The area of the subsequent Reinlpark was left out for greening during the grid parceling as a result of Penzing’s absorption into Vienna in 1890/92.The park was ultimately laid out in 1902, presumably as a result of the establishment of a school south of the square in 1896.”Beserlparks” were typically created close to public buildings in the highly built-up Wilhelminian neighborhoods.Originally, the Reinlpark, like the nearby Reinlgasse, featured pretzel-like curving roads named for a past mayor of Penzing.During the reign of Red Vienna, a children’s outdoor pool was constructed in the park.It is now one of just eleven left and is only available for a few weeks each year.

The Reinlpark is located between the historic town centers of Penzing and Breitensee, in a region that was only developed between 1880 and 1930.The park’s 16 structures were constructed between 1896 and 1914. The school building in the south (Goldschlagstraße 137), a multi-story courtyard with towers in the corners and gabled extensions on the side fronts, is the square’s oldest structure.A closed ensemble of three late historicist apartment buildings from 1903/04 stands on the northern end of the square.The architectural centerpiece of the plaza, however, is a pair of late secessionist apartment buildings (Reinlgasse 24 and 26, Gurkgasse 35 and 37) erected between 1910 and 1914 to plans by the famous architect partnership Barak & Czada.The four apartment buildings are in good shape, but are not classified, in contrast to three stuccoed buildings in their immediate proximity on Reinlgasse.The degree of design is based on the inner-city bourgeois architecture.The Penzing preservation zone extends up Reinlstrasse and Gurkgasse to Meiselstrasse and includes the closed late Gründerzeit construction surrounding Reinlpark.

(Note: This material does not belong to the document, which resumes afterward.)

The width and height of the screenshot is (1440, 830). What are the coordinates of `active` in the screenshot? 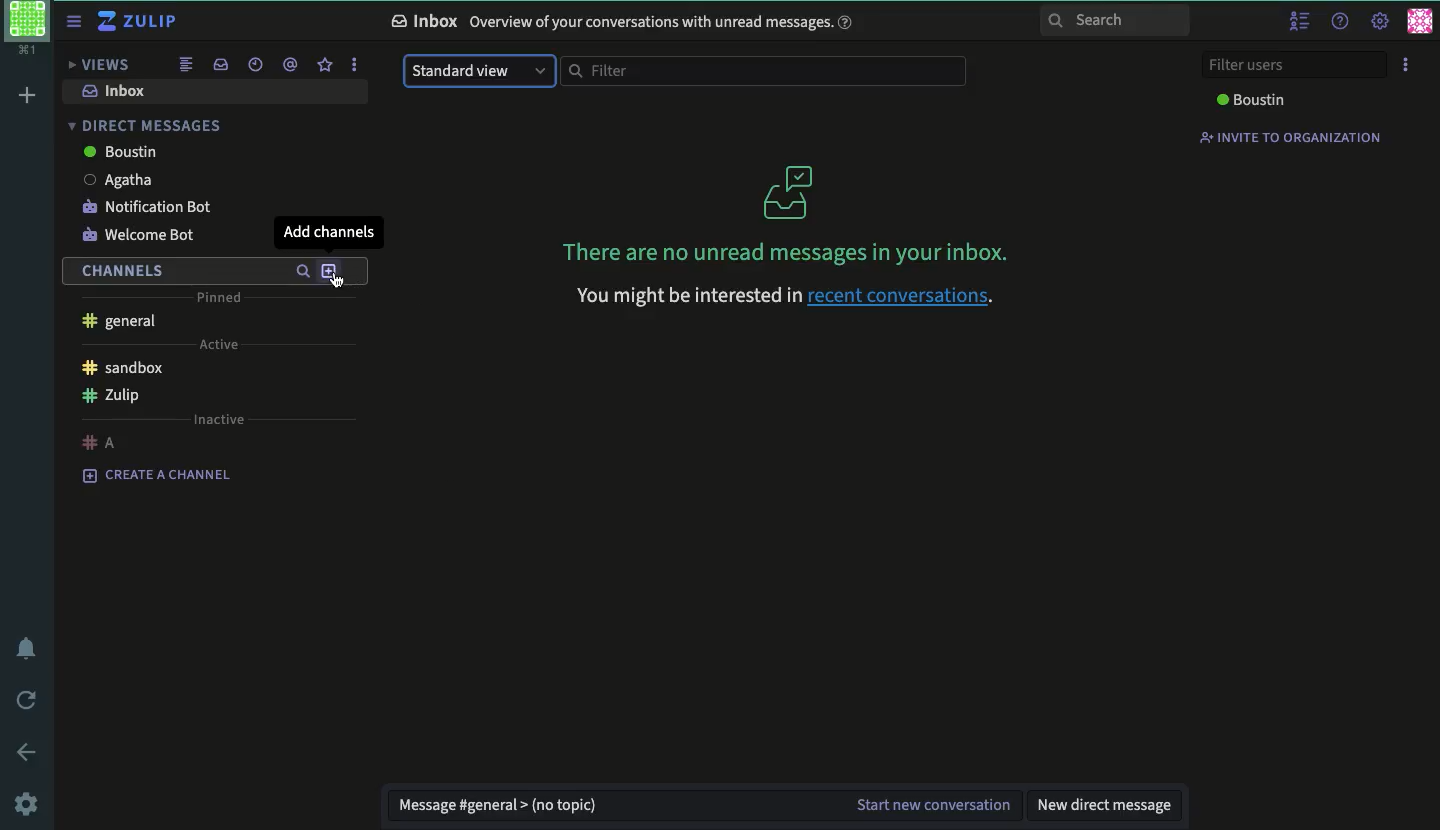 It's located at (214, 343).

Although the Reinlpark square is the only undeveloped area in the otherwise monotonous Wilhelminian-era block perimeter development district between the suburban line, Hütteldorfer-, John-, and Linzerstrasse (2001: 13,247 inhabitants on around 0.5 km2, one of the highest densities in Vienna) and also houses a few central functions (school, parish church and mosque in Reinlgasse, green space, tram station), it only serves as a district center.The majority of the stores in the area are closed.Because a large portion of the park is occupied by a ball sports cage and a seasonal children’s outdoor pool, it can only partially fulfill the purpose as a green recreation place.Motor vehicles are parked in the region east of the park that provides an unimpeded view of the Gloriette from Schönbrunn.Since Vienna’s motorization, the streets around the plaza, which could still be utilized as an extension of the park when it was built out, have been taken over by stationary traffic.

The neighborhood around Reinlpark received some media interest in 2013, when a gourmet restaurant opened in a corner building to the south-east of the plaza, attracting visitors from Vienna’s “better” areas. The restaurant was managed by a developer who owns the home at Reinlgasse 20 as well as many properties in Penzing’s westernmost district. The restaurant, led by a prominent chef, was meant to improve the neighborhood by providing infrastructure for more expensive lifestyles. The operator interpreted the Mediterranean cuisine with an eastern twist as a tribute to the places of origin of the majority of the Reinlpark population. The choice of placement in this “un-area” (Falter) startled the local journalists, but they liked the cheaper costs that this allowed.